“Del realismo policial a la posmodernidad”
Sobre Herejes de Leonardo Padura
Antonio Joaquín González
No recuerdo muy bien si fue con Vientos de Cuaresma o con Pasado perfecto que inicié la lectura de las aventuras, más interiores que policiales, de Mario Conde. Sea con una o con otra, ahí comenzó una relación que me gustaría considerar de amistad, igual que las novelas de Leonardo Padura son un canto a tal emoción.
El sentimiento de escualidez al que tantas veces hace referencia Leonardo Padura acompañó a aquel volumen, que ahora casi me atrevería a afirmar que fue Vientos de Cuaresma, en un papel, una encuadernación, una impresión que daba la sensación de ir a borrarse por el mero hecho de la lectura; así era la edición realizada por la Unión de Escritores y Artistas de Cuba en 1994 de una obra que había sido galardonada con el Premio Cirilo Villaverde de Novela en 1993; un volumen que me fue prestado, era el año 2000 ¿o el 2001? Y a quien tal cosa hizo creo que no podré agradecerle lo suficiente; eso aumentaba la escualidez del acto lector, suspensa, sin embargo, en la fuerza de una narración que atrapaba desde la primera aparición de Mario Conde o desde el recuerdo de una resistencia a las penurias y de un heroísmo del pueblo cubano tan pisoteado por la Historia, más ajena que propia.
Han cambiado las ediciones; han aumentado las lecturas; así siguieron Máscaras, Paisaje de otoño, Adiós, Hemingway, La neblina del ayer –magnífico retrato de La Habana del feeling, una genial mezcla de bolero, libros antiguos y un crimen pasional-, La cola de la serpiente … Esta supuso una revelación; Mario Conde volvía a ser lo que fue –y además conseguía alcanzar uno de sus sueños, Patricia Chion; “un F-1 de chino puro y negra retinta. La mezcla satisfactoria y a proporciones iguales de aquellos genes había dado al mundo una china mulata de un metro y setenta y cinco centímetros de estatura, pelo negrísimo que le bajaba de la cabeza en unos tirabuzones ingobernables pero suaves, dueña de unos ojos perversamente rasgados (casi asesinos), una boca pequeña de labios gruesos, repleta de pulpa comestible, y un color de piel de chocolate aclarado con leche, parejo, limpio, magnético…”.
También, fuera de las protagonizadas por Mario Conde, La novela de mi vida, en la cual vuelve a unirse misterio, vida y literatura; o El hombre que amaba a los perros, un trabajo en el que tras cada palabra se adivinan las horas de ardua investigación, para llegar a trazar un perfecto retrato de Trosky y Ramón Mercader. No quiero olvidar mencionar dos magníficos estudios de Leonardo Padura que tanto me han ayudado en la comprensión de ese concepto tan ambiguo como es el Realismo Mágico: lo real maravilloso, creación y realidad (de nuevo una publicación tan escuálidamente meritoria) completado en Un camino de medio siglo: Alejo Carpentier y la narrativa de lo real maravilloso.
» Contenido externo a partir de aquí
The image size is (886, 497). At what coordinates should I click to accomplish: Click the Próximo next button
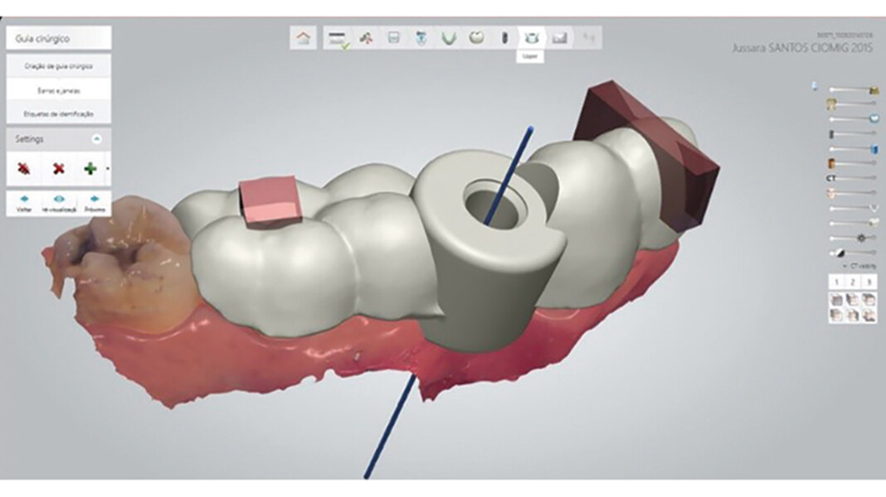[x=95, y=203]
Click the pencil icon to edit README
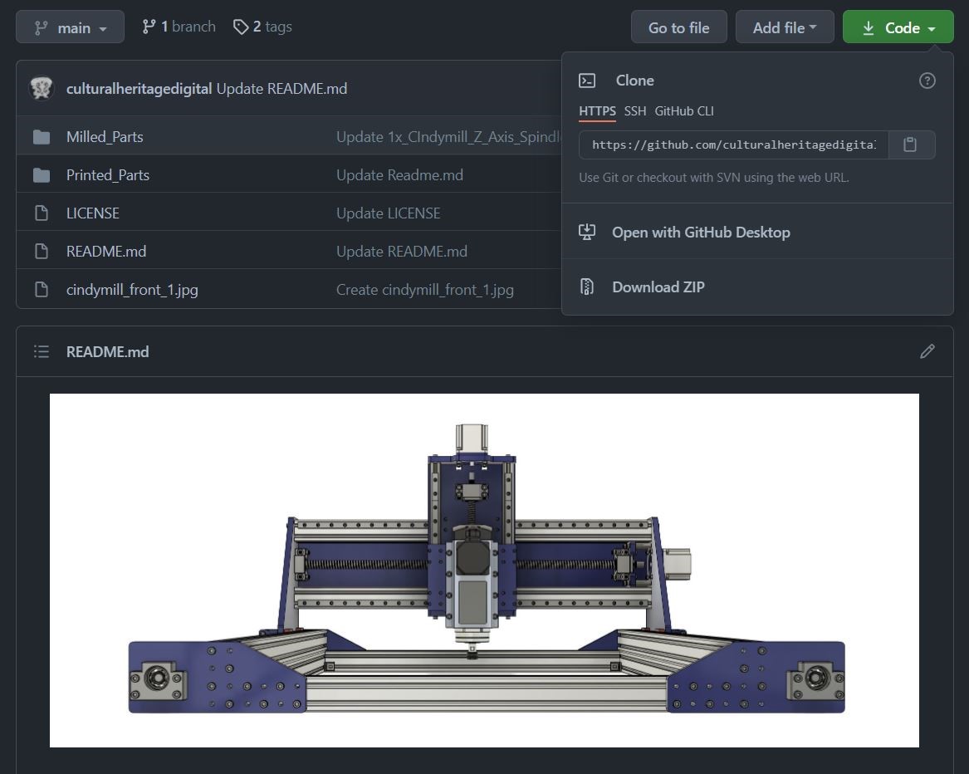The height and width of the screenshot is (774, 969). point(927,351)
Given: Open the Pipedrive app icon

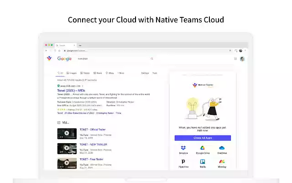Looking at the screenshot, I should tap(183, 162).
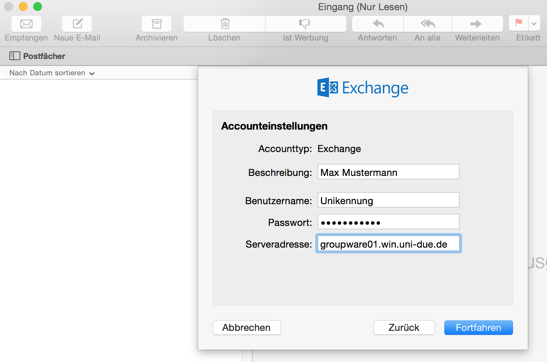
Task: Click the Empfangen mail icon
Action: point(26,24)
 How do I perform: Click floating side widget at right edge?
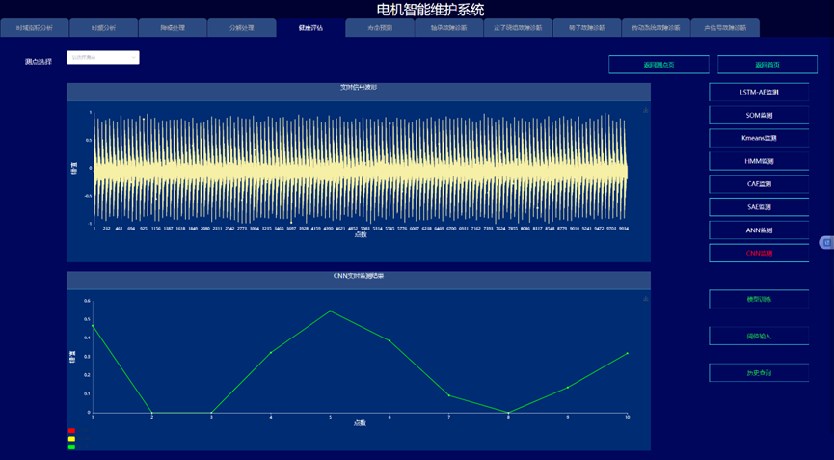pyautogui.click(x=826, y=243)
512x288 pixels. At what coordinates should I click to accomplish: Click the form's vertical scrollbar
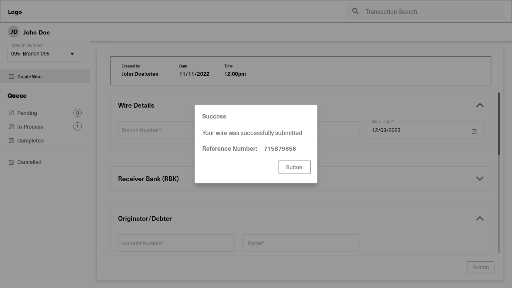pyautogui.click(x=499, y=124)
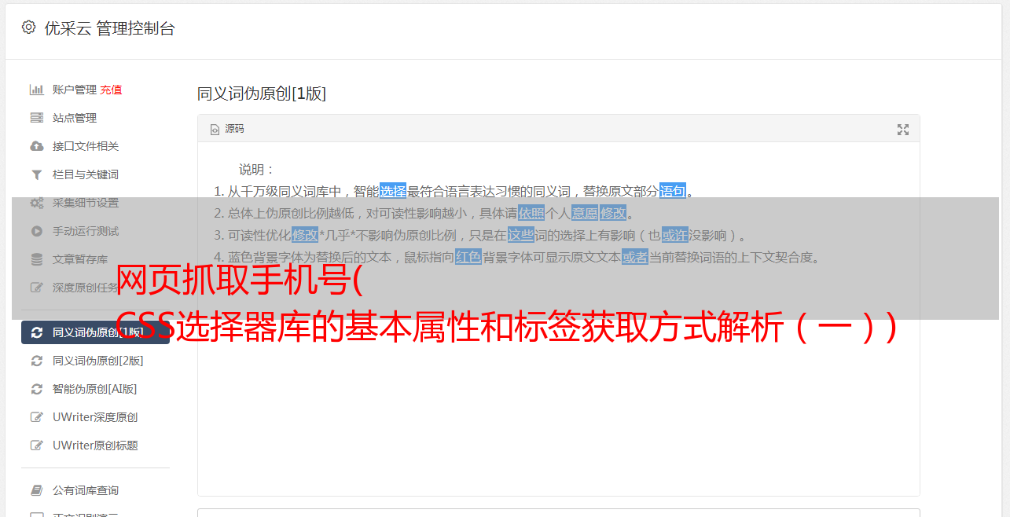Open 智能伪原创[AI版] menu item
Viewport: 1010px width, 517px height.
click(95, 389)
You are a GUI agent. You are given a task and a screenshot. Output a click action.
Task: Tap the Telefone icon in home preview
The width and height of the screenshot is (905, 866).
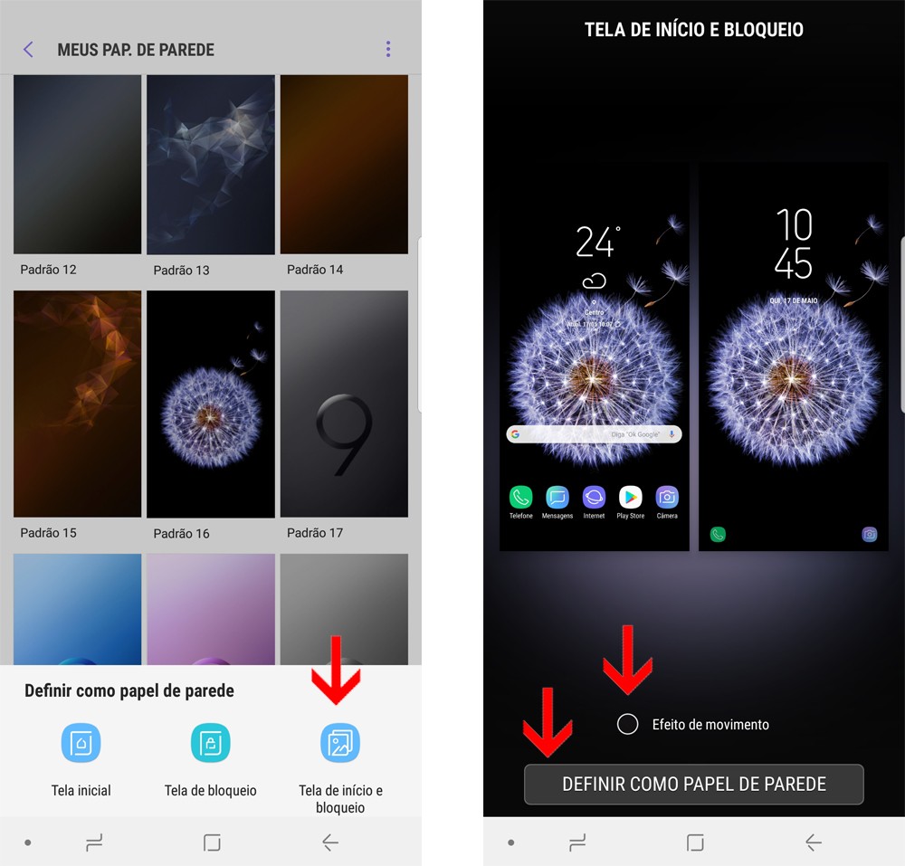[x=520, y=497]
Y, ahora, Herejes. En ella, el investigador, detective, expolicía y buscador de libros valiosos, vuelve a enfrentarse al crimen, a la maldad en estado socialmente puro, aunque los culpables no sean engendros del infierno; sigue cobrando viejas deudas –pues algunas veces la venganza es agridulce- en Fabrizio, el antiguo policía corrupto y expersona y baja a unos infiernos, que aunque sean dantescos, como los descritos en Máscaras, ahora son posmodernos, por ello, el mundo líquido que habitan los nuevos adolescentes cubanos está representado en unos muchachos para los cuales hasta la depresión es objeto de consumo; para todos menos para uno, Judith, la reencarnación de la novia judía en la Amsterdam de Rembrandt, o de una muchachita que sufre, otra más, el peso de la Historia en los campos de concentración, engendro de unos alemanes cuyos descendientes han olvidado su protagonismo en estos hechos, triste protagonismo, para seguir ejerciendo de líderes autodenominados en un imperio deshumanizado. En la biblioteca de esta Judith cubana están Nietzsche, Kundera, Salinger y Murakami, quizá sugeridor del maldito pozo.
Y es que Mario Conde ya no camina por un territorio en el que la vida estaba anclada a la realidad. Leonardo Padura hace que su protagonista cruce las fronteras de un mundo posmoderno para encontrarse con que la corrupción, el desprecio del ser humano por sus semejantes, la inmadurez, siguen siendo lo mismo. Al menos algunos pueden seguir siendo fieles a su entorno en el cual pueden encontrar ese banquete de amistad que actúa como repelente de la tristeza cotidiana de vivir en un paisaje dominado por los arribistas.